Since May 2019, Iran and the U.S., as well as their allies in the Middle East, have been on a collision course of rising tensions. That included the mining of ships in the Gulf of Oman, which the U.S. blamed on Iran, drone strikes on Saudi Arabia, and shipments of Iranian weapons to Houthi rebels in Yemen. After the recent attack on U.S. forces in Iraq, including two incidents of rocket fire on the Camp Taji base in one week, U.S. Central Command (CENTCOM) released a series of tweets documenting Iran’s threatening behavior. While the U.S. is engaged in fighting ISIS in Iraq and Syria, Iran is plotting attacks. Gen. Frank McKenzie, head of CENTCOM, has cautioned Iran and its proxies from endangering U.S. and coalition forces.

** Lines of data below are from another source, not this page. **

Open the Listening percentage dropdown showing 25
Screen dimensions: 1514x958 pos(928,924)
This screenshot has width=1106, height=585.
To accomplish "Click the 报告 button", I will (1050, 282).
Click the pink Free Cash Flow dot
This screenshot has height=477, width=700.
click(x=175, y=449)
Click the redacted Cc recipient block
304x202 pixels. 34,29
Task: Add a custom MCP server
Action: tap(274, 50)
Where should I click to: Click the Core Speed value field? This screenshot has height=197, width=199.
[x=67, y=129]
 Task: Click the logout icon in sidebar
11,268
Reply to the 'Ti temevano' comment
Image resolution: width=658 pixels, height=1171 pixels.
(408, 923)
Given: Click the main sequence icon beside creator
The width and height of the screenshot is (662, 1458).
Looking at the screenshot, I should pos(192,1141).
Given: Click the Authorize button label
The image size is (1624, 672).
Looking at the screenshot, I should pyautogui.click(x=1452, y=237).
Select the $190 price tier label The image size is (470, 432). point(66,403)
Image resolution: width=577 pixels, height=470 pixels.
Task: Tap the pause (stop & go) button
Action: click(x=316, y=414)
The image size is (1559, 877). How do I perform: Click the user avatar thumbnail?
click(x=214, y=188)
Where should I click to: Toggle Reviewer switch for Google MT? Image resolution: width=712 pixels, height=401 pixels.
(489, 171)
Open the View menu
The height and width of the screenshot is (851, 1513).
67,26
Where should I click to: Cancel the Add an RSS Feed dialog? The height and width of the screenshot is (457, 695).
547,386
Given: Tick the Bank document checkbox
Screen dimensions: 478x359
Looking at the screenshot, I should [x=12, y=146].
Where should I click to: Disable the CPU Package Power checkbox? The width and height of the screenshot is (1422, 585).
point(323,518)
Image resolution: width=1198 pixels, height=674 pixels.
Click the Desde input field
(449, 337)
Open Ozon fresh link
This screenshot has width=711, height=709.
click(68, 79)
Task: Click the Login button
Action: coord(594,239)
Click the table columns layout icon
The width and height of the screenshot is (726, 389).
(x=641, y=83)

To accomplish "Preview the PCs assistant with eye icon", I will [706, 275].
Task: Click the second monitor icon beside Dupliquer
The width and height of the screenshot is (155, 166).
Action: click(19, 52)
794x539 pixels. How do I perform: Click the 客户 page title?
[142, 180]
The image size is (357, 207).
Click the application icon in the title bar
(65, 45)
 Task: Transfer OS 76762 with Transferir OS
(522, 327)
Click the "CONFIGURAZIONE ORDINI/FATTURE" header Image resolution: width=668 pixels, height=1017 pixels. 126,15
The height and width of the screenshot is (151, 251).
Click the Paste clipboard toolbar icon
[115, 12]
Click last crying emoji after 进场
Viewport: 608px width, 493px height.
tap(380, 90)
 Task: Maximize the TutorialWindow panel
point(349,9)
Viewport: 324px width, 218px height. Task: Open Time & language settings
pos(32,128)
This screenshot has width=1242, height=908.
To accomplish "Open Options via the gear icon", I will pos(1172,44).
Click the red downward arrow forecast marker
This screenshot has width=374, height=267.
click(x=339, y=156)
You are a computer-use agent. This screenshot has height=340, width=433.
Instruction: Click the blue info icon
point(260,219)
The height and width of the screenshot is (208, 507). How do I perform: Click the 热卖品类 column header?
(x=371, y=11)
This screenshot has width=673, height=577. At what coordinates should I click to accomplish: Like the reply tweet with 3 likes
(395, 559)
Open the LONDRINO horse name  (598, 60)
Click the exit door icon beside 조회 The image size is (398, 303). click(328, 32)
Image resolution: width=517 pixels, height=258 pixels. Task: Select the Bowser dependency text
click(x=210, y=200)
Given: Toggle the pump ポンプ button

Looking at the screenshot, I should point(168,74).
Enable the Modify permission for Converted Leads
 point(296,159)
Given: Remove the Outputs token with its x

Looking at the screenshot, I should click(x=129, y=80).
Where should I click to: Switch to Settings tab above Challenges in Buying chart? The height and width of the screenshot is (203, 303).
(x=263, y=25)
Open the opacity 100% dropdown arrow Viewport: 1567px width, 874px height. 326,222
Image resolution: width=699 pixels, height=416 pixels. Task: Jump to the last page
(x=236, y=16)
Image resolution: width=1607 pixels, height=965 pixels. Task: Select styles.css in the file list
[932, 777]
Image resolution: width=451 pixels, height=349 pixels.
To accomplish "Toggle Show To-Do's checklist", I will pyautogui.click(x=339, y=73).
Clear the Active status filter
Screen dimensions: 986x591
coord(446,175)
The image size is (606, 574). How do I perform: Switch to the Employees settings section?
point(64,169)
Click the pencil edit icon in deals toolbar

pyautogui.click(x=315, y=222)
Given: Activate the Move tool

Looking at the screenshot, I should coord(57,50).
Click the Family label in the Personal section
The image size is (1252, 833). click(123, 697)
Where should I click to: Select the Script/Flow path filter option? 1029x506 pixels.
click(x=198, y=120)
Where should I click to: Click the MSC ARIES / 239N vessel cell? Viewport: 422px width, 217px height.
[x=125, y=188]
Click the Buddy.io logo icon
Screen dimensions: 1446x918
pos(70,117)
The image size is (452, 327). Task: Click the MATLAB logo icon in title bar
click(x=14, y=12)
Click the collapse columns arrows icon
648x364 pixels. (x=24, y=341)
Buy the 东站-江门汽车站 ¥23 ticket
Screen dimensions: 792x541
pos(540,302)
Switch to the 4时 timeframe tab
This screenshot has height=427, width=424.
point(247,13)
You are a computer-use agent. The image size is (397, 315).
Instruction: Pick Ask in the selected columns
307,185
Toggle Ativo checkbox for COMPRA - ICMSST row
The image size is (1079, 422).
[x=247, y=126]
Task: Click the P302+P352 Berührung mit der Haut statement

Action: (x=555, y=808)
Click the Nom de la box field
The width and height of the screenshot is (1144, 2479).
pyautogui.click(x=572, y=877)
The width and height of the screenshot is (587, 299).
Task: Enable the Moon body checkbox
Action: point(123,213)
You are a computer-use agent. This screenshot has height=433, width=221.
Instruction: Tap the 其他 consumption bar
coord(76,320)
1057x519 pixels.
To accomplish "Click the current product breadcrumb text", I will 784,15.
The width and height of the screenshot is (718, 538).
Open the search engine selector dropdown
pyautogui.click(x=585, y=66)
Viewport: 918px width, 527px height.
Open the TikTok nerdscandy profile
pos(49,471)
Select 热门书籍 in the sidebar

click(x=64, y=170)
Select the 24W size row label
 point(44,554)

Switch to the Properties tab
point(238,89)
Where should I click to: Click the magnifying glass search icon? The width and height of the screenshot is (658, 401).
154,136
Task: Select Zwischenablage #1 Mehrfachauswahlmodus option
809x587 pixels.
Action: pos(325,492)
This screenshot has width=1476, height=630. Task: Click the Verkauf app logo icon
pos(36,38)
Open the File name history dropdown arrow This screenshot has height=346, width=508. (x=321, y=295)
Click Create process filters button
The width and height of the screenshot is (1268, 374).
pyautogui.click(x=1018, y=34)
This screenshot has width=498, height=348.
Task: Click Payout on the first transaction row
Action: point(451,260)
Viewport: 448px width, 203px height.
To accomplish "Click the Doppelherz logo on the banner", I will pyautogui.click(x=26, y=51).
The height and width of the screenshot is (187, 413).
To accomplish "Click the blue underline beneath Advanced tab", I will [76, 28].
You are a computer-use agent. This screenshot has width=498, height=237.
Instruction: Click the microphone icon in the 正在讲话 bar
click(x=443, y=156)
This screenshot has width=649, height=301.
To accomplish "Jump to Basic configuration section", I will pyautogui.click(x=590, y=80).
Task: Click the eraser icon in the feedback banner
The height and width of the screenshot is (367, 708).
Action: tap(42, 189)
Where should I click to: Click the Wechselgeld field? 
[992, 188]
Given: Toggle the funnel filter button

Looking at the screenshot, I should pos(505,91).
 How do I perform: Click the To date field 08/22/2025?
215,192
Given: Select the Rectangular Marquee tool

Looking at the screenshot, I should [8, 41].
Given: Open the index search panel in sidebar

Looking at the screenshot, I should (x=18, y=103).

In Iran, the novel coronavirus has hit hard — both the leadership and society. At least 23 members of Iran’s parliament were reported to be infected. A deputy health minister, a vice president and numerous officials, clerics, and members of the Islamic Revolutionary Guard Corps (IRGC) are threatened by the virus. This is a shock to the regime because in February, when the virus began to spread in Qom and Tehran, the government encouraged people to go to the polls rather than self-quarantine. Only now has the regime changed its tune, claiming U.S. sanctions are harming the ability to fight the virus, and pushing conspiracy theories in pro-government media. Iran’s officials say the virus is “biological warfare” and quote conspiracy theories that allege it was created by the United States.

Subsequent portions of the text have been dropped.